Jumat, 15 Maret 2019

Sejarah Yogyakarta (23): Ismangoen Danoe Winoto, Willem Iskander Asal Mandailing; Para Pelajar Perintis Studi ke Luar Negeri


*Untuk melihat semua artikel Sejarah Yogyakarta dalam blog ini Klik Disini

Ismangoen Danoe Winoto (1850-1895) adalah seorang perintis dari Jogjakarta, tetapi riwayat hidupnya nyaris dilupakan (asimetris sejarah). Orang di Jogjakarta hanya mengenal Dr. Sardjito (mantan Rektor UGM). Harry A. Poeze dalam bukunya Di Negeri Penjajah: Orang Indonesia di Negeri Belanda 1600-1950 yang diterbitkan pada tahun 2008 mengangkat kembali nama Raden Ismangoen Danoe Winoto. Sebelum itu nama Raden Ismangoen Danoe Winoto tidak ada yang mengingatnya, padahal Raden Ismangoen Danoe Winoto adalah seorang cucu Sultan Jogjakarta.

Ismangoen Danoe Winoto
Jauh sebelum Ismangoen Danoe Winoto tiba di Belanda tahun 1864, Sati Nasution alias Willem Iskander dari Mandailing (Afdeeling Mandailing en Angkola, Residentie Tapanoeli) tiba di Belanda tahun 1857. Setelah selesai studi dan mendapat akte guru tahun 1861, Willem Iskander kembali kampung halaman dan membuka sekolah guru (kweekschool) tahun 1862 di Tanobato (Onderafdeeling Mandailing). Willem Iskander menulis buku yang terkenal ‘Siboeloes-boeloes, Siroemboek-roemboek’ yang diterbitkan di Batavia tahun 1872. Buku ini hingga ini hari masih digunakan di sekolah-sekolah di Tapanuli Bagian Selatan (Tabagsel). Itulah sebab Willem Iskander masih diingat dan dikenang. Warisan serupa ini tidak dimiliki Ismangoen meski kedudukannya sampai ke level Inspektur Pendidika yang menyebabkan nama Ismangoen terabaikan. Siapa Willem Iskander, jika ditarik garis silsilah ke atas, Willem Iskander terbilang sebagai kakek buyut Prof. Andi Hakim Nasution (Rektor IPB 1978-1987).
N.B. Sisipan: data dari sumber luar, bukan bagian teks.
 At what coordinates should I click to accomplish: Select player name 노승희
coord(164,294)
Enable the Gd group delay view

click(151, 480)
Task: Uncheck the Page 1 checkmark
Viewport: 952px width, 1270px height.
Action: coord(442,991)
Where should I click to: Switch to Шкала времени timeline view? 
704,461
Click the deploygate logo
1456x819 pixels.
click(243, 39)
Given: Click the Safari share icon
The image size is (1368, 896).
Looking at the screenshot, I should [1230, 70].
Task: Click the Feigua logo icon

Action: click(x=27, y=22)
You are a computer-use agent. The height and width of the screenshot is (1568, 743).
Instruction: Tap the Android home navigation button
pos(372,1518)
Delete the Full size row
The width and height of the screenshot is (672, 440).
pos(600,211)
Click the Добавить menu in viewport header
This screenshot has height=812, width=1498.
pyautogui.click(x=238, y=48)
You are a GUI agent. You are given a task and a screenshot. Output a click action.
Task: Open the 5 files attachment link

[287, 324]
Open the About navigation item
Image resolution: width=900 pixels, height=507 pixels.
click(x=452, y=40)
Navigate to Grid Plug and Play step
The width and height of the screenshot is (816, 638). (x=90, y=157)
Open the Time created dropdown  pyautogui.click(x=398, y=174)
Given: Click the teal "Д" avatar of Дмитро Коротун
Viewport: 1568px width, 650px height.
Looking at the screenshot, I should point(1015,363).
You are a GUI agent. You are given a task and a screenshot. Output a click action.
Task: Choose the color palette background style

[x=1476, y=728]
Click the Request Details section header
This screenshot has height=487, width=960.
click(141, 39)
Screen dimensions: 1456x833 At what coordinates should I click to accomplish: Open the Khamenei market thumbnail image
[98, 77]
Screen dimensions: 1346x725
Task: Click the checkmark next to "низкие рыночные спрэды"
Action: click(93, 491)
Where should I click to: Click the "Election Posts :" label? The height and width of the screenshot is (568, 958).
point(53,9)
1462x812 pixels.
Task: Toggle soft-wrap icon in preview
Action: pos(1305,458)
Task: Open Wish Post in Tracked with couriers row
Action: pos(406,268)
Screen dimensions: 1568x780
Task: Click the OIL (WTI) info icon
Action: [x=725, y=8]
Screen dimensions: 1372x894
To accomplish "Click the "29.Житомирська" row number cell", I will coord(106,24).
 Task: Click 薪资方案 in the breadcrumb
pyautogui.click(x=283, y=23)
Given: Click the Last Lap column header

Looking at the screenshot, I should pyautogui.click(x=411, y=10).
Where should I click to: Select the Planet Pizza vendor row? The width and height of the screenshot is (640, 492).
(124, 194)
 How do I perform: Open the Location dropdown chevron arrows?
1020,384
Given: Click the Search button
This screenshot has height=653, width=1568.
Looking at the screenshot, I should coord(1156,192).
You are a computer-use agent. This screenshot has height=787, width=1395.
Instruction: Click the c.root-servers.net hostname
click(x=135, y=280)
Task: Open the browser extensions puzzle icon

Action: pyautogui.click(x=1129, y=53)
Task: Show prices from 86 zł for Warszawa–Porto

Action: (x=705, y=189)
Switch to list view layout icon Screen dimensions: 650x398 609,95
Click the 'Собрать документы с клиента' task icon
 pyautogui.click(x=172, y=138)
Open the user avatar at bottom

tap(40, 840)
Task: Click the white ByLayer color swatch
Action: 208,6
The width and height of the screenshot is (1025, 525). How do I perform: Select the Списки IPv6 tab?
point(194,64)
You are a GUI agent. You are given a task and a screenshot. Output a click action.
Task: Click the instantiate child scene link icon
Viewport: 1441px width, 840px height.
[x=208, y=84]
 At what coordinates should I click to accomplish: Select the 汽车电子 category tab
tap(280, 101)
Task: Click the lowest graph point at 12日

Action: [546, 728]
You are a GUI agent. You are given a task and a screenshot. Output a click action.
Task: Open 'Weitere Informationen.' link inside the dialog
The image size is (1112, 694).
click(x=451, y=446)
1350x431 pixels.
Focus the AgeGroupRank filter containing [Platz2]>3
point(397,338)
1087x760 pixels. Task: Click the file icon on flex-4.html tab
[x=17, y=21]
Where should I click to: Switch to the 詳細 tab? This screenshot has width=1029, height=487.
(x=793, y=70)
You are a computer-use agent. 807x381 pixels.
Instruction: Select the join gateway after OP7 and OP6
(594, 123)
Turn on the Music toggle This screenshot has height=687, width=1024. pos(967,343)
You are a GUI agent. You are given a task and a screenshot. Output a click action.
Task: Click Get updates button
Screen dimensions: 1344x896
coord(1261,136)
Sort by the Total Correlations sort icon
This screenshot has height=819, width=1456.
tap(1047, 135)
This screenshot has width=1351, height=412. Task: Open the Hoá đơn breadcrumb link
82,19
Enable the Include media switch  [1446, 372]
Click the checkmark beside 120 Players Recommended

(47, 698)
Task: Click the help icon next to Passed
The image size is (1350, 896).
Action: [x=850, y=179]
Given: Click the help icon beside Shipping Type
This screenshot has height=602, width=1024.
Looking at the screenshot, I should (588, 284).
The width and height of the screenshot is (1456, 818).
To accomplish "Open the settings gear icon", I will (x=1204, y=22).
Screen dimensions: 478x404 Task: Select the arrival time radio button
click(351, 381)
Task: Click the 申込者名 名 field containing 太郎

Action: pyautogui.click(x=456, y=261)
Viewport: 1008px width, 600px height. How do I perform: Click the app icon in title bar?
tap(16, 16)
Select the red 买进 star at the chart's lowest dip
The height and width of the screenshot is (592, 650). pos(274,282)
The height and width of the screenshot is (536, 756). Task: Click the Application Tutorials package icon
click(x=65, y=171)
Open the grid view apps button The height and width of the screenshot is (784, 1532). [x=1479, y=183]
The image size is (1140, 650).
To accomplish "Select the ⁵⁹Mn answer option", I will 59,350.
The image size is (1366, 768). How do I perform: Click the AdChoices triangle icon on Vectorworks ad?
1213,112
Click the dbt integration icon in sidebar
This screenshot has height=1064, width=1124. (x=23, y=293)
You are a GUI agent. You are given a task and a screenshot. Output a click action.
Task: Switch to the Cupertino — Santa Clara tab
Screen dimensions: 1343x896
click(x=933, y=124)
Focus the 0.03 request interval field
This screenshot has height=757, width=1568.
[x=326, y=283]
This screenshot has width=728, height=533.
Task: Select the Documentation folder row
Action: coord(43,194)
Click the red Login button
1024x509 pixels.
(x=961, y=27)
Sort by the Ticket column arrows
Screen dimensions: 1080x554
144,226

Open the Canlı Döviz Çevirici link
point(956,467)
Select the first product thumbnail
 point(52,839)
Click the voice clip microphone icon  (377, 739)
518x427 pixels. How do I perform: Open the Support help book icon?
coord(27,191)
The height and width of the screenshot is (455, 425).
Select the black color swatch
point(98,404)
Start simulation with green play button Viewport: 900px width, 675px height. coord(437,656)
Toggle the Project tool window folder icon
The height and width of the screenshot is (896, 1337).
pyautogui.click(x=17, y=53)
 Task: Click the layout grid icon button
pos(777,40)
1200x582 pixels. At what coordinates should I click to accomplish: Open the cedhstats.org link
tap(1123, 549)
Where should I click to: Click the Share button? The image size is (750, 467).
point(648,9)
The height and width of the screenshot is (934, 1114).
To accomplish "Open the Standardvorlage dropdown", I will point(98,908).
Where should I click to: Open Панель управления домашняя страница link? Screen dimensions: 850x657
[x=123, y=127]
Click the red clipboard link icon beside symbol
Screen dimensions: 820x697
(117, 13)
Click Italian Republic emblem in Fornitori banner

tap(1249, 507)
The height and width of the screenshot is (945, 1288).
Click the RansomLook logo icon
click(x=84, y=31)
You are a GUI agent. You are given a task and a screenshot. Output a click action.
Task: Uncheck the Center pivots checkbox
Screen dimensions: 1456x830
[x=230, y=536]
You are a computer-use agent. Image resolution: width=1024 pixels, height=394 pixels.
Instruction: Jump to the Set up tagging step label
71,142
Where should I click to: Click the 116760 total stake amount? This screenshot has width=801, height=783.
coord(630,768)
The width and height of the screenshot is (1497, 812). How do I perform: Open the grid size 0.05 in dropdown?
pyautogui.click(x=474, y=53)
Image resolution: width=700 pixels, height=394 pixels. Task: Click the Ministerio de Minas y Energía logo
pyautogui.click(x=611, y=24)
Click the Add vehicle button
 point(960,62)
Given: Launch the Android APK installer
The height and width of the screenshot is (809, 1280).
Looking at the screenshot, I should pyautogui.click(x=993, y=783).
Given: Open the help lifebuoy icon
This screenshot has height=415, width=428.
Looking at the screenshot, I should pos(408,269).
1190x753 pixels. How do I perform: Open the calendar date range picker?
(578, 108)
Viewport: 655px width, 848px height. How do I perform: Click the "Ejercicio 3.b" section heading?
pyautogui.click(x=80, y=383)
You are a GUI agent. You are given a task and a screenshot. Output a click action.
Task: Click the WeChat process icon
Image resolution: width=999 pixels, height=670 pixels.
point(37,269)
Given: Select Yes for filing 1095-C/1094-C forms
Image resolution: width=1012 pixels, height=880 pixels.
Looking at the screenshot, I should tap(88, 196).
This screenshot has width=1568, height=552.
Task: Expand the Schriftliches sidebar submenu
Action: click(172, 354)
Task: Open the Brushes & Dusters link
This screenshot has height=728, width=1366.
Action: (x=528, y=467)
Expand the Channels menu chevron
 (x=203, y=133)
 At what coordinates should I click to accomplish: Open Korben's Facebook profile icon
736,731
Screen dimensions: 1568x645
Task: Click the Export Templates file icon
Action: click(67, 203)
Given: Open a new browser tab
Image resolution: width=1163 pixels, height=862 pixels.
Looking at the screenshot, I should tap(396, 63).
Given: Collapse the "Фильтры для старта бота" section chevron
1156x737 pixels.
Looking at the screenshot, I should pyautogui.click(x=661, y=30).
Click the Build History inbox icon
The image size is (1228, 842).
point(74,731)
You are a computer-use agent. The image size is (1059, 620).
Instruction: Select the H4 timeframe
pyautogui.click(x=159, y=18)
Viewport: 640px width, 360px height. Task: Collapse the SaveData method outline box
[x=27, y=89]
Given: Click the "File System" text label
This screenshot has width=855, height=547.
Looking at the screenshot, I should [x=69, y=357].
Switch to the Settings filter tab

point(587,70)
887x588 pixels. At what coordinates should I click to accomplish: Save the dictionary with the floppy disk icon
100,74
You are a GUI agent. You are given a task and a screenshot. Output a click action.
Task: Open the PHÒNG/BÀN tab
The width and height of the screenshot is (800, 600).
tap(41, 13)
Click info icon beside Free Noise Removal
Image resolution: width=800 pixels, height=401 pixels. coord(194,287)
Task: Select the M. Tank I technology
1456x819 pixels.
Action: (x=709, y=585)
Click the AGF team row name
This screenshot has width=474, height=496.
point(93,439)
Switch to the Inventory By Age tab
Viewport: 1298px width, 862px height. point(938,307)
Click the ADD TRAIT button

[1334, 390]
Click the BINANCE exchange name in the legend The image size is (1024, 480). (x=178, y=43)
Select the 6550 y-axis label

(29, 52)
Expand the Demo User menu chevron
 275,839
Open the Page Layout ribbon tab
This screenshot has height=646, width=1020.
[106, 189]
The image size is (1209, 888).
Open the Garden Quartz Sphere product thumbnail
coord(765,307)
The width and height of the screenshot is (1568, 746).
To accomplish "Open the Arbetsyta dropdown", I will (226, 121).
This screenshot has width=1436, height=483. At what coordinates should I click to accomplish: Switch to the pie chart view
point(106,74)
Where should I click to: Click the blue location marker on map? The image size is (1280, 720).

Bagaimana nama Raden Ismangoen Danoe Winoto terlupakan tidak jelas. Padahal Ismangoen Danoe Winoto adalah seorang perintis dalam menempuh pendidikan di perguruan tinggi di luar negeri. Tentu saja itu tidak adil. Untuk itu kiranya perlu ditulis kembali riwayat Ismangoen Danoe Winoto agar kita mengetahui lebih banyak bagaimana kiprah Ismangoen Danoe Winoto pada masa lampau. Mari kita telusuri.
 
Residen Soeracarta FN Nieuwenhuijzen: Ismangoen Danoe Winoto Studi ke Belanda

Residen Soeracarta FN Nieuwenhuijzen diberitakan mendapat cuti dua tahun ke Eropa (lihat  De Oostpost : letterkundig, wetenschappelijk en commercieel nieuws- en advertentieblad, 01-06-1864). Cuti dua tahun ke Eropa biasanya diberikan kepada pejabat pemerintah yang telah melakukan tugas sekitar delapan tahun. Pada tanggal 18 Juni di Solo diadakan perpisahan dengan Residen. Dilakukan persta beberapa kali. Sangat meriah dan banyak yang menangisi (Java-bode: nieuws, handels- en advertentieblad voor Nederlandsch-Indie, 25-06-1864). Ini menunjukkan FN Nieuwenhuijzen sangat diterima di Solo. Frederik Nicolaas Nieuwenhuijzen pada usia 39 tahun menjadi Residen Soeracarta sejak tahun 1858.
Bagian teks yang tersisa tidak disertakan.